━━ Source text ━━
DevOps

Kubernetes Pod Disruption Budgets: Zero-Downtime Drain, Cluster Upgrades & SLO Protection

Pod replicas alone do not protect availability during planned disruption events. This guide shows how to use PodDisruptionBudgets (PDBs) to enforce safe eviction limits during node drains, upgrades, and autoscaler actions so critical services keep meeting reliability targets.

Md Sanwar Hossain March 22, 2026 15 min read DevOps

Kubernetes pod disruption budgets and cluster reliability

The Node Upgrade That Took Down Payments
What Is a PodDisruptionBudget?
minAvailable vs maxUnavailable: Choosing Your Strategy
Voluntary vs Involuntary Disruptions
PDB + HPA Interaction: The Scaling Floor Problem
Node Drain Workflow with PDB Enforcement
Cluster Upgrade Strategies
PDB with StatefulSets
Common PDB Misconfigurations
Monitoring Disruption Budget Status
PDB + Cluster Autoscaler Scale-Down
Key Takeaways
Read More

The Node Upgrade That Took Down Payments

K8s Pod Disruption Budget | mdsanwarhossain.me — K8s Pod Disruption Budget — mdsanwarhossain.me

It was a routine Tuesday morning maintenance window. The platform team was upgrading the Kubernetes node group from version 1.28 to 1.29. The upgrade script was straightforward: cordon each node, drain it, terminate the old EC2 instance, and let the node group launch a fresh replacement. Automated, tested in staging, nothing to worry about.
━━━
━━ Given data ━━
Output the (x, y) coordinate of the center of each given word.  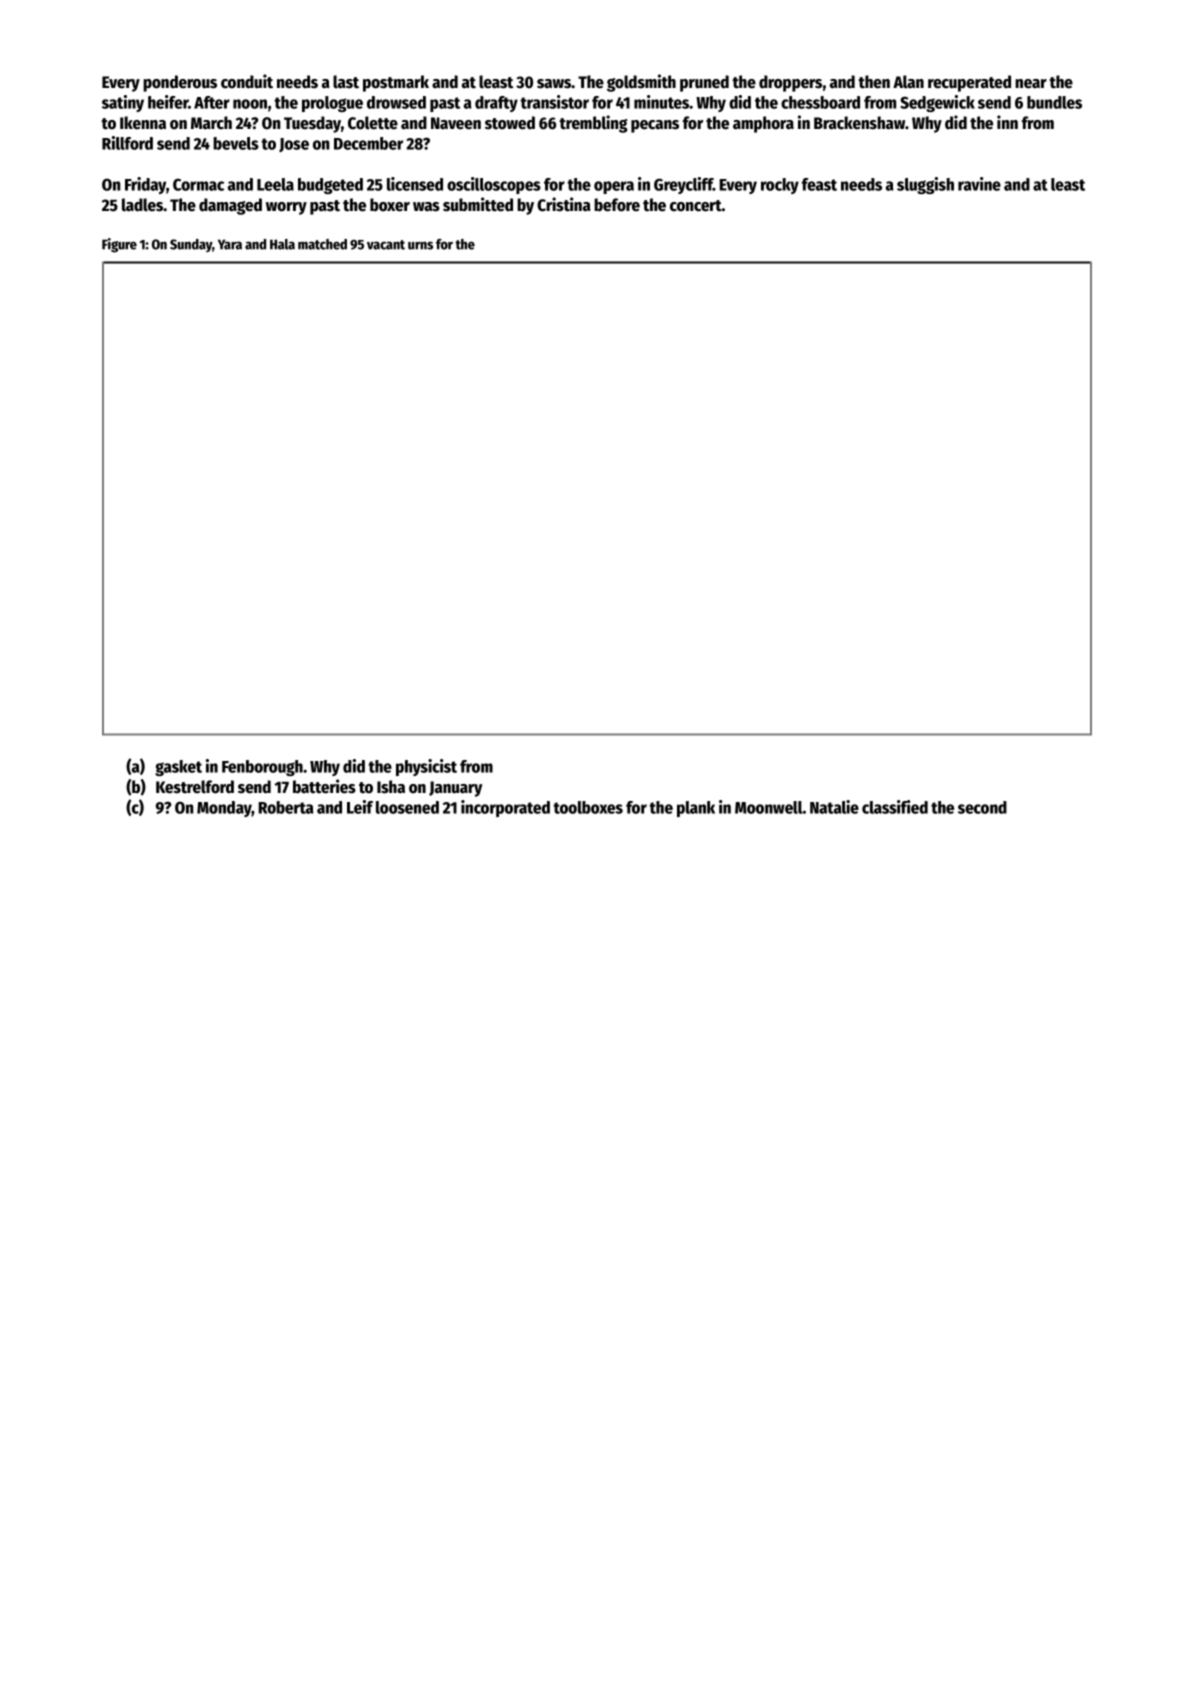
━━━
Copy the passage from the pod disruption budget guide above word for word, starting at the words "Kubernetes Pod Disruption Budgets: Zero-Downtime" and stopping after the words "Is a PodDisruptionBudget?".

Problem solution ▸
Kubernetes Pod Disruption Budgets: Zero-Downtime Drain, Cluster Upgrades & SLO Protection

Pod replicas alone do not protect availability during planned disruption events. This guide shows how to use PodDisruptionBudgets (PDBs) to enforce safe eviction limits during node drains, upgrades, and autoscaler actions so critical services keep meeting reliability targets.

Md Sanwar Hossain March 22, 2026 15 min read DevOps

Kubernetes pod disruption budgets and cluster reliability

The Node Upgrade That Took Down Payments
What Is a PodDisruptionBudget?